Planted roofs

Turf roofs have featured in the history of building in Northern Europe as long as can be remembered. Resources have been boundless and laying methods relatively simple, though labour-intensive. The high thermal insulation offered by turf roofing made it a strong competitor against slate, tiles and other materials that have subsequently appeared. The thermal insulation makes it popular even in the tropics; there are houses in Tanzania that have a 40 cm-thick layer of earth with grass on the roof. During the last 20 years there has been a renewed interest in green roofing, especially in heavily polluted towns in central Europe, such as Berlin.

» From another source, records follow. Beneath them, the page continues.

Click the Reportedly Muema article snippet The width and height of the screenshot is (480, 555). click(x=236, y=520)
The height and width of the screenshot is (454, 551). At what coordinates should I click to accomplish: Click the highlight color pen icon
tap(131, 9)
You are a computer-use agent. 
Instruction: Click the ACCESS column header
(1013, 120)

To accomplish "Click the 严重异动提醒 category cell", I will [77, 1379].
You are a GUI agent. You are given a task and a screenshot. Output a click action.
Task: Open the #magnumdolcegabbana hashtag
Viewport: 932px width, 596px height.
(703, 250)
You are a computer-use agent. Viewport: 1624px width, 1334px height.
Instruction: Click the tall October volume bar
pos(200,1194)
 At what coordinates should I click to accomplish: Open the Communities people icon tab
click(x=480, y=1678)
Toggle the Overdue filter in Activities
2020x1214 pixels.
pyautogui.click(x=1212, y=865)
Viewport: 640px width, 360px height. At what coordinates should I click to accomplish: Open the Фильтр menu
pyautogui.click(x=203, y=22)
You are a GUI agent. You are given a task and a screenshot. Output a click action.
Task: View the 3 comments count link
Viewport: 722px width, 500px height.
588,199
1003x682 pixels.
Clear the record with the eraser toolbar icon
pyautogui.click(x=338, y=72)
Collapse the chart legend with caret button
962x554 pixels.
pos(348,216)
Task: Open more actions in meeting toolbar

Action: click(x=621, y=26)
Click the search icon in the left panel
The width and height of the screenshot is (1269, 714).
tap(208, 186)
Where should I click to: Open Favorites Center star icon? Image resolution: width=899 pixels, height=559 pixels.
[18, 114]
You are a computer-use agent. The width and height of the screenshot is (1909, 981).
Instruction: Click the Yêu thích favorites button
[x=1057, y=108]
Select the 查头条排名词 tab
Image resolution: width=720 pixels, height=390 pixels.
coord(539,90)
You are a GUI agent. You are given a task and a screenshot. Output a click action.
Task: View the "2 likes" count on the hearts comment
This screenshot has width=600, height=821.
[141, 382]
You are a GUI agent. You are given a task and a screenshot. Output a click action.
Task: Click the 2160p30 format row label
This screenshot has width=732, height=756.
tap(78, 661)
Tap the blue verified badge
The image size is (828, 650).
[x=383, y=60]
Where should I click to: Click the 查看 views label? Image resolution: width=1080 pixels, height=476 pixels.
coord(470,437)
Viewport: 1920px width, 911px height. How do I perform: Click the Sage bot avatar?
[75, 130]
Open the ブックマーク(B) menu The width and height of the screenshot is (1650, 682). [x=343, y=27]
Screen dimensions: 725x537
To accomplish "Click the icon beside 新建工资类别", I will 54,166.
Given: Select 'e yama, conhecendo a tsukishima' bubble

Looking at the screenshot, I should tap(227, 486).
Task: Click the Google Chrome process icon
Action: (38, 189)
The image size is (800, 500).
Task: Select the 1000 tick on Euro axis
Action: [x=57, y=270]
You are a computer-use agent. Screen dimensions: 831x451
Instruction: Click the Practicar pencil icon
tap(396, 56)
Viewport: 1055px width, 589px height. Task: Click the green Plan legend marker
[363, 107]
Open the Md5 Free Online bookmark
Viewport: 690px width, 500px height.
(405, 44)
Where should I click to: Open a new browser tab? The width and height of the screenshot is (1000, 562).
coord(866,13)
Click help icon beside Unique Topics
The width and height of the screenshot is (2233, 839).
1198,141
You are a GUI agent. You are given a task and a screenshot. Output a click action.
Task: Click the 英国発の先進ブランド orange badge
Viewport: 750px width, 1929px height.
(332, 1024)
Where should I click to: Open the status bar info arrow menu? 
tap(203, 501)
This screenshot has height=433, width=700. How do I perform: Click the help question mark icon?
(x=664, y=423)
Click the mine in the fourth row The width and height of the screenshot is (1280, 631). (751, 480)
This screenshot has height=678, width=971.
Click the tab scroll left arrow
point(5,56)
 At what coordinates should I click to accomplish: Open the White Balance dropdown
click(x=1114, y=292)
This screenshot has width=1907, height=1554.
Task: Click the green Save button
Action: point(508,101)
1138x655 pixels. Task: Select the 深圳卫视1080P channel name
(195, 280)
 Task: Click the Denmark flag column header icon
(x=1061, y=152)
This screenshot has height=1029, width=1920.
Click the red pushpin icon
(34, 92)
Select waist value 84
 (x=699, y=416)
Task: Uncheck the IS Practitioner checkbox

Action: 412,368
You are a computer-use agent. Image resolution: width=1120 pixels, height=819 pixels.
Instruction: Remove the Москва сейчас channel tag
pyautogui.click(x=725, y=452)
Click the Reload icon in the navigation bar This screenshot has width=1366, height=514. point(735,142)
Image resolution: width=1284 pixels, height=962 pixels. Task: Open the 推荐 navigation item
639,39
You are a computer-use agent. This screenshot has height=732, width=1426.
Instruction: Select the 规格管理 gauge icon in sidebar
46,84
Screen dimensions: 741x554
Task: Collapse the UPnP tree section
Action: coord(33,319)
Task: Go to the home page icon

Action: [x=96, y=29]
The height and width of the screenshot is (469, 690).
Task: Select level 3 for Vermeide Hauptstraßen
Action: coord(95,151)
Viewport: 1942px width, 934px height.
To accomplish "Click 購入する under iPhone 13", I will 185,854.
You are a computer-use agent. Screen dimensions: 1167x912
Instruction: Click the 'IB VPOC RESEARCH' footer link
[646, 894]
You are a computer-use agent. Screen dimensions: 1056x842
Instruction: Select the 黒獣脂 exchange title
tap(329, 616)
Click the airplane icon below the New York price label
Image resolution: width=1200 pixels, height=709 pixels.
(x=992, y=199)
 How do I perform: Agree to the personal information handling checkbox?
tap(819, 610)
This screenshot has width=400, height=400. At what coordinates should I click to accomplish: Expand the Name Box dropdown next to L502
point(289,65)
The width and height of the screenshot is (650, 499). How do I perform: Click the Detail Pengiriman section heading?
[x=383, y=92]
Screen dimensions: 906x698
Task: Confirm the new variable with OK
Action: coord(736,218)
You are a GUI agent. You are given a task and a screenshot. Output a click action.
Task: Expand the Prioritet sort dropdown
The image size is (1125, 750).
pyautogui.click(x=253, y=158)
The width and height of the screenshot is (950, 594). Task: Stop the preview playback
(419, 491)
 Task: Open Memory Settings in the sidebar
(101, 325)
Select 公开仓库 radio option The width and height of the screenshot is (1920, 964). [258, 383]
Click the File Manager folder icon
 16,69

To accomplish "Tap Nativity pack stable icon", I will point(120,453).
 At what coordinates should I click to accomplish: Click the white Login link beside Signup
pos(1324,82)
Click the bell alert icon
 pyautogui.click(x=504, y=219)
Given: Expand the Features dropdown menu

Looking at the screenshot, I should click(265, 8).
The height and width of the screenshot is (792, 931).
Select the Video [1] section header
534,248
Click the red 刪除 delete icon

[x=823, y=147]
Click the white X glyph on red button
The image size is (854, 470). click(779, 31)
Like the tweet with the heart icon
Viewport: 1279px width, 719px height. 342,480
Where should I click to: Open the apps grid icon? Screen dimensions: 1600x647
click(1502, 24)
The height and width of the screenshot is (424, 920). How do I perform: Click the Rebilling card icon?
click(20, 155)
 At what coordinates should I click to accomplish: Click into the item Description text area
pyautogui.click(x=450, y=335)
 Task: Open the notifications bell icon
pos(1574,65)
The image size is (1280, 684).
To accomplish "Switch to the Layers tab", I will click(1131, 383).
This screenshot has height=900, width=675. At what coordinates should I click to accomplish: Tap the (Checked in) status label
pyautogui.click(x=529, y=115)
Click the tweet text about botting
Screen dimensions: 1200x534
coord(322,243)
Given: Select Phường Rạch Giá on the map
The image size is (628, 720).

Green roofs are usually associated with folk architecture, with only grass species growing. But many other plants can be chosen, even bushes and trees. The roofs do not necessarily have to be sloping but can be almost flat. However, flat roofs should always have a slight gradient to enable drainage.

The roofs are made up of several layers (Figure 15.12). Topmost are the plants with a soil layer underneath. Under this is a filtering layer which prevents earth from falling through, and beneath this is a further layer for draining away excess water. The waterproofing layer is furthest down and must be robust enough to prevent roots from penetrating and water entering the structure. On a sloping roof of over 15°, the filtering or draining layers are unnecessary, but otherwise the roof is built up in the same way (Figure 15.13).

The plant layer. A wide spectrum of plants can be grown on roofs, some of which strengthen the network of roots and thereby the roof itself. They can stabilize it, retain moisture over a dry period and even reduce fire risk. There are evidently many advantages to a varied flora on the roof (see page 163).

The earth layer (Table 15.4). The usual turf for a roof comprises grass that is well bound by its roots, cut up into pieces 30 x 30 cm and about 10 x 15 cm thick. In Norway it is traditional practice to use two layers of turf, the lower layer turned with the roots upwards, the upper with the grass on top. On the ridge, longer pieces of turf are used. Even loose earth can form a top layer, compressed to the same thickness as the turf. On a sloping roof, it is advantageous to lay wire netting with 23 cm of earth on it before compressing the earth and sowing. For a roof with a slope of more than 27° it is necessary to lay assisting structures of battens to hold the turf in place. These are not fixed through the roof covering but at the ridge, to each other, or resting on the eaves of the

15.13

Principles for using turf coverings on a sloping roof. Source: Norwegian Building Research Institute.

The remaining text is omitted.